Lab Workers Beware
You Are Pharma's Next Marketing Focus
Most people know the days of drug reps in tight skirts offering doctors tickets to championship sports events to sell product are long gone.
Expensive human drug reps have been with replaced with Ask Your Doctor ads, patient front groups (astroturf), unbranded disease awareness campaigns, online disease “Am I sick” “quizzes,” disease “clubs,” magazines like ADDitude, drugmaker funded “research” in medical journals, newsrooms repeating same as “news” and, of course, celebrity drug pitching.
Recently, tables in Northwestern medicine waiting rooms in the Chicago area were adorned with piles of “Point-of-Care” drugmaker planted “content hub,” “cover wrap” magazines designed to look like real publications. They are distributed at key locations in patients’ healthcare “journeys,” designed to be relevant.
The pharmaceutical industry’s legislative/governmental/medical conflicts-of-interest, self-dealing, kickbacks and revolving door maneuvers are, of course, not new but they fly under the radar.
Nor is tax-payer funded research at medical centers enriching drugmakers after we paid for it new thanks to the Bayh-Dole Act of 1980.
Today, medical schools shamelessly name fellowships after their Pharma partners and hospitals name building wings; where will the relatively new phenomena of direct-to-patient Pharma-owned practices and telehealth operations, bypassing doctors and pharmacies altogether, lead?
Still, the high budget marketing—some say Pharma is the fourth branch of government—does not mean all is well in prescription-ville.
Listen to the messages in industry webinars and you’ll hear about how margins are shrinking and “eligible” patients are being missed due to marketing “inefficiencies” like email clutter, “noise” and message overload. (And who caused that?)
Low “therapy awareness among prescribers,” slow adoption of new “therapies” and of course competition from other Pharma marketers are resulting in impaired therapy “uptake” and conversions say Pharma marketing experts. (They don’t mean football conversions)
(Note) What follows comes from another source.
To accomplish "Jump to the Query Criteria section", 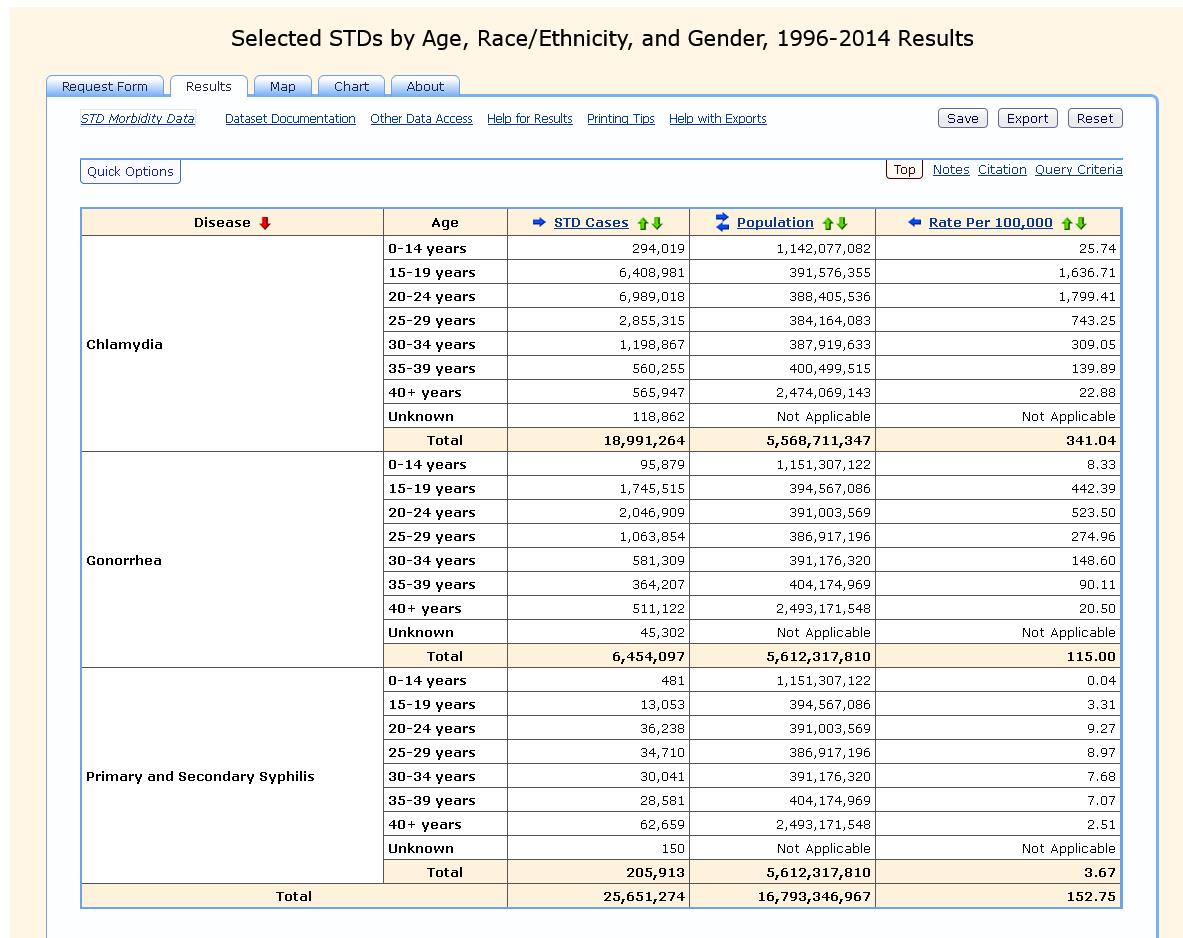I will pos(1078,170).
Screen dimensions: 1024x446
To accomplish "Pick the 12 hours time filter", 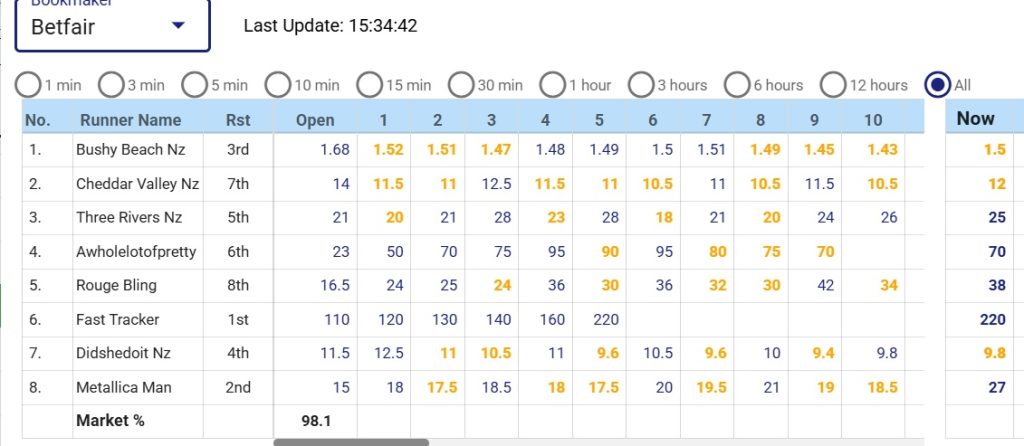I will [x=833, y=85].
Especially concerning they say is the delay in “therapy adoption” even after doctors have been reached and brand-converted: A seven day delay can mean a 50 percent loss of sales; a three month delay can mean a 70 to 95 percent sales reduction. We’re talking about real money here, people!
But there’s hope say drug multinationals and everyone who has noticed the “get-screened-for-everything” movement will not be surprised.
The lab needs to be the new first point of contact going forward. Seventy percent of healthcare decisions are made on the basis of diagnostics not office visits…so stop dragging your feet Pharma say marketers.
After all, pathologists went to the same medical schools as other doctors and can diagnose diseases based on lab result data. But they need to be targeted, reached and converted like other doctors in the chain. Who’s been sleeping at the wheel?
Yes, the lab “landscape” tends to report results very differently from HCPs and insurers but AI can take care of that and actually is doing so now.
If your data strategy is anchored on old fashioned claims and billing data from doctor visits, get with the program say the top Pharma marketers today. You’re missing sales, sorry conversions, due to time delays. You need a “diagnostic forward” multimodal data strategy that lets you “segment, target and engage” in near real time. (And yes, you also need to learn Pharma-Marketing Speak.)
As marketing grows in the diagnostic lab “space,” will we see more “you may feel fine but get screened right now because you’re probably not” marketing? Will sensors on lab instrumentation increase as lab results become real time and Pharma waits for “therapy adoption” results with bated breath? Hopefully Pharma won't bring back reps in tight skirts with the new marketing. END




Keep fighting the good fight. You don't pick easy battles.